Follow-up: Northern Harrier versus American Coot
Rick Harris <birdmanofthewoods@...>
A month or so ago I reported a Northern Harrier attacking
American Coots at Lake Cleone. At first I thought that the juvinile female hawk was possibly considering the coots as prey animals with persistent stoops, grasping motions with talons etc. Further observations show that this hawk just likes chasing coots around for the fun of it. Call it Harrier harassment for entertainment. Yesterday I saw an espeically sneaky attack that came from nowhere and even had me wanting to dive for cover. The coot's surprise was total and very satisfying in its explosiveness. Obviously this hawk has energy to expend in playful (malicious?) behavior which goes against the rule that birds don't expend precious energy on play.

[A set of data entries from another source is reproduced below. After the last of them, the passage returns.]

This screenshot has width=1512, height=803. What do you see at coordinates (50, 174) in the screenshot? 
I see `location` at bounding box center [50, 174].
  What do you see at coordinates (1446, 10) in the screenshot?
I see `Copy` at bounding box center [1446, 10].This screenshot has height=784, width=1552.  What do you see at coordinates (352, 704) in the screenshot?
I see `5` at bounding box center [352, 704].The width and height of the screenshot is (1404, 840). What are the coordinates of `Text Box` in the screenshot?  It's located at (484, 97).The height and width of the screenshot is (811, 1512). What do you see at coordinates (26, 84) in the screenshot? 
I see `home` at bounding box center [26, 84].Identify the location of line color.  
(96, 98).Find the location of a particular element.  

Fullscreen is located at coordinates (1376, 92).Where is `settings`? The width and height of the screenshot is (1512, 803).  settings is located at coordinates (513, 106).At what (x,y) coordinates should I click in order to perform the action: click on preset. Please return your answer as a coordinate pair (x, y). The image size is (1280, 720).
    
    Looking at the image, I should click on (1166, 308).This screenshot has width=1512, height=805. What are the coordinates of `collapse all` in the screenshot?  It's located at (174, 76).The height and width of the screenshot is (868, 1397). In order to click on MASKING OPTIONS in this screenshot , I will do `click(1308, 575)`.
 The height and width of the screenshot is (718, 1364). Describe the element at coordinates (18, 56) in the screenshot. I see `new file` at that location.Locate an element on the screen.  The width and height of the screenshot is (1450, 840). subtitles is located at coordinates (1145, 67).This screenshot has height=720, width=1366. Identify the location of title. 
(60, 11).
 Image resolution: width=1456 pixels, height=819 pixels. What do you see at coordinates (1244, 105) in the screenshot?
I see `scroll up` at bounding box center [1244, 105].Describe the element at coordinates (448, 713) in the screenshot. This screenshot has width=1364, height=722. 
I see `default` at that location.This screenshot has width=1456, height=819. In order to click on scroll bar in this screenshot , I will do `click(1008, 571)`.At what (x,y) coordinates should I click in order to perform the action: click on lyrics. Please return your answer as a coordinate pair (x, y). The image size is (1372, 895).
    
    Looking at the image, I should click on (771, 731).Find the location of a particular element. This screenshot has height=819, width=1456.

American coots have never interested me much, but I came across a really charming website by an amateur ornithologist who studies them and may be the world's foremost authority on coots. Really fascinating. Check out "Coot News" a real hoot. Below is a quote.
American Coots make an excellent subject for the study of animal behavior. These birds have a large variety of calls and displays, and they are friendly and social with people. Their emotional nature makes it easy to understand what they are thinking, but you always run into trouble when you try to explain animal behavior in human terms. Don't be surprised if you find reputable research to be contrary to your own observations. The following quotation from The Outermost House, a classic of American nature writing by Henry Beston, expresses my frustration at trying to understand these friendly little birds. The more I learn about them, the more mysterious they become:
" We need another and a wiser and perhaps a more mystical concept of animals. Remote from universal nature, and living by complicated artifice, man in civilization surveys the creature through the glass of his knowledge and sees thereby a feather magnified and the whole image in distortion. We patronize them for their incompleteness, for their tragic fate of having taken form so far below ourselves. And therein we err, and greatly err. For the animal shall not be measured by man. In a world older and more complete than ours they move finished and complete, gifted with extensions of the sense we have lost or never attained, living by voices we shall never hear. They are not brethren, they are not underlings; they are other nations, caught with ourselves in the net of life and time, fellow prisoners of the splendour and travail of the earth."